**** Data excerpts ****

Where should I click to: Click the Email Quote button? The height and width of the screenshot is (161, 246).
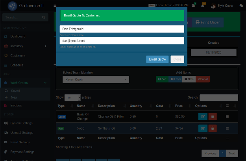[157, 59]

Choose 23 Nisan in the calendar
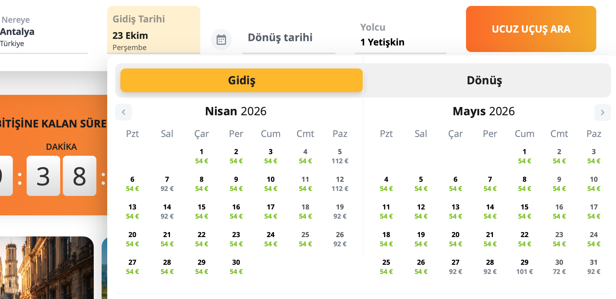click(236, 239)
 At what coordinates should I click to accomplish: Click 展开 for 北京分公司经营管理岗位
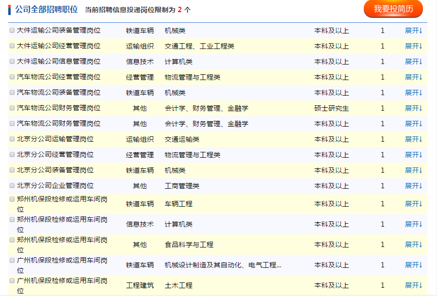pos(414,155)
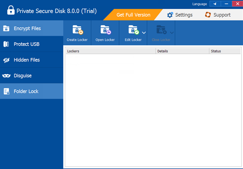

****

**Task to complete**
Rewrite all the items above, changing "calendar" to "date picker" and keeping everything else the same. Leave the pictures out.

**Solution to this exercise**
Where should I click to: Click the Email Quote button? The height and width of the screenshot is (161, 246).
[157, 59]

Choose 23 Nisan in the date picker
click(236, 239)
 At what coordinates should I click to accomplish: Click 展开 for 北京分公司经营管理岗位
pos(414,155)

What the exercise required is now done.